WITH A BLAST of drums and some nasty slide guitar, Fundamental's lead cut, "The Fundamental Things," signals a change of direction for Bonnie Raitt before she's even opened her mouth. When she does start singing, she potently drives her point home. "Let's run naked through the city streets," she sings, inviting her lover to "howl and tremble in a sleepless grind." Credit her rebirth, perhaps, to new producers Tchad Blake and Mitchell Froom, whose expert, experimental roots rock (see Los Lobos' sonic masterpiece Colossal Head) complements Raitt like red beans on rice.

Remember, the flawless, yuppified folk rock she created with Don Was won her a startling commercial revival and an armload of Grammys. Maybe becoming a diva of Dad Rock made her itchy. Seeing your records share space on the multidisc changer with the likes of James Taylor and Deep Forest in minivans across America can do that, I suppose. Artistic restlessness might have been the only motivation for her to call in the soundboys. And she makes her restless role in the collaboration plain on "Blue for No Reason," an ironic celebration of freedom, on which she complains that "everything's carefully prearranged" and that she feels "like a hired gun."
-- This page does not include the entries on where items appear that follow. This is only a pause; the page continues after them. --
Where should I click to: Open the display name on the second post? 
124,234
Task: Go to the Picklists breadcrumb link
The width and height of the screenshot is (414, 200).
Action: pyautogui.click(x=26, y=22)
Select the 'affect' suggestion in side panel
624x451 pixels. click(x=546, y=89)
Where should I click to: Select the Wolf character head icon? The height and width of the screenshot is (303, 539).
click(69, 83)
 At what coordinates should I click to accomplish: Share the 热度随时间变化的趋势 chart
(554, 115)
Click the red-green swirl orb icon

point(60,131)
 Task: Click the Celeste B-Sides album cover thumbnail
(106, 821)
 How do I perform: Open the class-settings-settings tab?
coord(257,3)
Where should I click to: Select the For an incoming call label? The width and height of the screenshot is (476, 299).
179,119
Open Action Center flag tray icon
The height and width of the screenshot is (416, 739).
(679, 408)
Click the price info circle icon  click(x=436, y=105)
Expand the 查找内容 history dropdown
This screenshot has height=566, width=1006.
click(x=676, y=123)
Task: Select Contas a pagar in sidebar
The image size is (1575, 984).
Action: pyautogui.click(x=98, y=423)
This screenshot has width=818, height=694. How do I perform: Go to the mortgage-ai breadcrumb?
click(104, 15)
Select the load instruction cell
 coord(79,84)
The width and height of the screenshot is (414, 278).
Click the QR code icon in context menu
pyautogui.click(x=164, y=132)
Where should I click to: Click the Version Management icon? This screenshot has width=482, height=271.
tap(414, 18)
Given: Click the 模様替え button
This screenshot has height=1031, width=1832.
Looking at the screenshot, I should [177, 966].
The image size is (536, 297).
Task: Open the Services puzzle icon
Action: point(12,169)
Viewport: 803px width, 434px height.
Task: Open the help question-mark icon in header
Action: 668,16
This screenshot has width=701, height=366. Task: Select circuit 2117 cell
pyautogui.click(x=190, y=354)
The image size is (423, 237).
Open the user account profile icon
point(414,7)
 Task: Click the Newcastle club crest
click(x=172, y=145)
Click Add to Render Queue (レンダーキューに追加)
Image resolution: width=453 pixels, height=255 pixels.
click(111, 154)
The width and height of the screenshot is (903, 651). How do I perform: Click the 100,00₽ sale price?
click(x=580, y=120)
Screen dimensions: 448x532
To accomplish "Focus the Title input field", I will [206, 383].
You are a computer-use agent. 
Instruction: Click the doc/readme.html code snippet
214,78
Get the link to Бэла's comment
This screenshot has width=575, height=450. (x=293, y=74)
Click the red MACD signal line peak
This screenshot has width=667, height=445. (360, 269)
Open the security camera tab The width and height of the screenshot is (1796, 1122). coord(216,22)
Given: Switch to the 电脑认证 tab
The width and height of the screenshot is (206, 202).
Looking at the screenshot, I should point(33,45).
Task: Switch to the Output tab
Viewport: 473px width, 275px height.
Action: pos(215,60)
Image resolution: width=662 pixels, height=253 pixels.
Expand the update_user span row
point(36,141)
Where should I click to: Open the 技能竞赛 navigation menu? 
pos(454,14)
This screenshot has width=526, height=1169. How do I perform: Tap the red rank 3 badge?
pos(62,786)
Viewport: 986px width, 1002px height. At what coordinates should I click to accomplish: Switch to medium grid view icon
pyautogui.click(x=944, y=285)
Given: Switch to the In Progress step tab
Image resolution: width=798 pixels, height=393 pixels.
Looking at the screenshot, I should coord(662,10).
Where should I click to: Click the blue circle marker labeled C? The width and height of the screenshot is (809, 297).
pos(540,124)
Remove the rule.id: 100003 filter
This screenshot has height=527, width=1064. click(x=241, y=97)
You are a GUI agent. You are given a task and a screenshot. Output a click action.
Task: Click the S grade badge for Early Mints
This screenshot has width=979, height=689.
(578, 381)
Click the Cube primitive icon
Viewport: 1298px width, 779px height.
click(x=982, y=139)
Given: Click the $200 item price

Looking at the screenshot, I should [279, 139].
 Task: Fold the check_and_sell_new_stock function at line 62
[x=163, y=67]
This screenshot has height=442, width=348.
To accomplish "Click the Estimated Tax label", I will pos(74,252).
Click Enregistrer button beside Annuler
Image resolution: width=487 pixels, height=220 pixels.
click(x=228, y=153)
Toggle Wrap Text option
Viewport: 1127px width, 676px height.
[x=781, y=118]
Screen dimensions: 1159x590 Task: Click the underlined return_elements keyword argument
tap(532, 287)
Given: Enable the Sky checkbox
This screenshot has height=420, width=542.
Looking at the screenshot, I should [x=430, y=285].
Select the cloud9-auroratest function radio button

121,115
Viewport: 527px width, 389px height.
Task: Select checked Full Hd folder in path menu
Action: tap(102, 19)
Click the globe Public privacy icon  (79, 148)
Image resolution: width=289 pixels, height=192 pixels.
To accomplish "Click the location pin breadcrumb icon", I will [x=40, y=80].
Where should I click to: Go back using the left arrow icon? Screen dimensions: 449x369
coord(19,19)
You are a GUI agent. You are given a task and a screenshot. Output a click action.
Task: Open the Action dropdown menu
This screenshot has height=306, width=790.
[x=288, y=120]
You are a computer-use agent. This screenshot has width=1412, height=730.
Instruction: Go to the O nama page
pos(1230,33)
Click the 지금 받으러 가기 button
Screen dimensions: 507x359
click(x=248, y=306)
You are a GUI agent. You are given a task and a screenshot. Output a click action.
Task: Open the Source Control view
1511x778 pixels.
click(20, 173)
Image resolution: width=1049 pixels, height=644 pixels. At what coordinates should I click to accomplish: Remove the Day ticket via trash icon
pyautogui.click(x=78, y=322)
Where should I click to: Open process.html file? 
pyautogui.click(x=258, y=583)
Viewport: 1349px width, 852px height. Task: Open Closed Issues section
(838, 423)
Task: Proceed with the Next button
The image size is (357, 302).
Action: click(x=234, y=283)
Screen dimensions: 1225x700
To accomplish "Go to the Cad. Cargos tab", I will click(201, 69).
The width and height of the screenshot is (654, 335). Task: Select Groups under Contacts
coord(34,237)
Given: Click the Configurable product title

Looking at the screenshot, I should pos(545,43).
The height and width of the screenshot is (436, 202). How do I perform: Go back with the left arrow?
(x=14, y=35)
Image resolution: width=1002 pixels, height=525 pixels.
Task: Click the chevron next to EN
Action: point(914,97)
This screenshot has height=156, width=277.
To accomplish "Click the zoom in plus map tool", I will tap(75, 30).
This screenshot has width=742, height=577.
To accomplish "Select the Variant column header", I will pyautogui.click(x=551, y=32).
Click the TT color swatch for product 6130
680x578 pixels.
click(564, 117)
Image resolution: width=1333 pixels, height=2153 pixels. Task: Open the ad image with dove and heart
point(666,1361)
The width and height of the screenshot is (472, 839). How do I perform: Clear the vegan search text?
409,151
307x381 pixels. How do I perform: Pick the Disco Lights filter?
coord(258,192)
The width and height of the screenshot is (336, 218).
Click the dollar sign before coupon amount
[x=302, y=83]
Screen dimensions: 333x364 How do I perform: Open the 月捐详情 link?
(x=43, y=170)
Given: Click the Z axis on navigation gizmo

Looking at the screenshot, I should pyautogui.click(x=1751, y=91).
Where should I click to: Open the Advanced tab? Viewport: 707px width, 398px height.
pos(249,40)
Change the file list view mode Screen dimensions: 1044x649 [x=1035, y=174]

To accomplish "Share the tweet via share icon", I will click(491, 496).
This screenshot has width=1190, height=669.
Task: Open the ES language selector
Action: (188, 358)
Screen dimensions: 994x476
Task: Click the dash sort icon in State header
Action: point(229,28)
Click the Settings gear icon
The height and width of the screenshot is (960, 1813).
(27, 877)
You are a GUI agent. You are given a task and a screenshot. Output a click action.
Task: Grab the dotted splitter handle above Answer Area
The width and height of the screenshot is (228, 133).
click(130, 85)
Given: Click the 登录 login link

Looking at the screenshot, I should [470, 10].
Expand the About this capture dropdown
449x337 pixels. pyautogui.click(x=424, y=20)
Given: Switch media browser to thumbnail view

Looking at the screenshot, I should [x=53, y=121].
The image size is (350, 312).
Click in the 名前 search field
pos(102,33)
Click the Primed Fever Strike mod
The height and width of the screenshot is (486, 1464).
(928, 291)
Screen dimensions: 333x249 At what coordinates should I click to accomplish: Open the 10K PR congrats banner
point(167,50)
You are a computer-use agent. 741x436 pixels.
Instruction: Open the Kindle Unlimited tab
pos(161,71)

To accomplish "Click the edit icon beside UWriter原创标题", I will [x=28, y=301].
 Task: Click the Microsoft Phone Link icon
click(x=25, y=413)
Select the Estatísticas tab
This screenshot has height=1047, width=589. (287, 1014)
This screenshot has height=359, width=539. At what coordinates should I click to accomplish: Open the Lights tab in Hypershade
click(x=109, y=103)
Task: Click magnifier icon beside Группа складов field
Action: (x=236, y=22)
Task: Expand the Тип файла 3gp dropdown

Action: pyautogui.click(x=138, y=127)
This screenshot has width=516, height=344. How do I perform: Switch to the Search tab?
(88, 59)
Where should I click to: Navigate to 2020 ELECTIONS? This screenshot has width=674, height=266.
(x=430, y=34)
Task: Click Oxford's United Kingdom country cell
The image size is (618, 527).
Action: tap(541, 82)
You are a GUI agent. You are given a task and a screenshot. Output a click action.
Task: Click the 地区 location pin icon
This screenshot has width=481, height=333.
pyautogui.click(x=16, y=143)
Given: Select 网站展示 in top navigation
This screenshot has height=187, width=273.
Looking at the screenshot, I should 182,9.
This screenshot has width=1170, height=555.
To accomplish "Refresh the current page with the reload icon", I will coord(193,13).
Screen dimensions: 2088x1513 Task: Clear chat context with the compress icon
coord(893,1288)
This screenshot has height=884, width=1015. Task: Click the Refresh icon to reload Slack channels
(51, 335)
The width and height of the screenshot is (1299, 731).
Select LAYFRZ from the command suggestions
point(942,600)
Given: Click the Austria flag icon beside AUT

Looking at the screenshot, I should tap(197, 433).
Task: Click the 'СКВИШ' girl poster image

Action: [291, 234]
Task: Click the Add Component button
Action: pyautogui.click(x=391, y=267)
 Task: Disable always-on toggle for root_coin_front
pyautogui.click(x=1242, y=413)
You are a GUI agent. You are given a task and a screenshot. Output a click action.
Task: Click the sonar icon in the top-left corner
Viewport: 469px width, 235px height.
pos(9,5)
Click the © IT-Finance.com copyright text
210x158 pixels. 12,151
Blake and Froom's trademark artifice of orchestrated spontaneity gives Raitt's songs a homegrown, easygoing feel they haven't had in years. The duo let her showcase her raw guitar on "I Need Love." Yet they bury her voice beneath some elemental percussion on the J.B. Lenoir/Willie Dixon blues tune "Round & Round," subsequently coming up with a good approximation of listening to an old blues record. But the real story is what this new sound has done for her singing. Everybody's saying she hasn't sounded this good in 25 years; fact is, she's never sounded this good. The cherubic Radcliffe dropout turned blues mama who recorded the semiclassic Give It Up when Nixon was in the White House can't match the recovered alcoholic comeback queen she is a quarter century down the road. The old, wise Bonnie just needed a setting that gave her room to live it up like that young hotshot, and this is it. She moans and purrs her way through the David Hidalgo-penned standout "Cure for Love," and has never sounded coyer than she does while musing on sexual sparring during the Caribbean-tinged "I'm On Your Side." This triumphant return to form shows that some things, adult love songs among them, get better with age.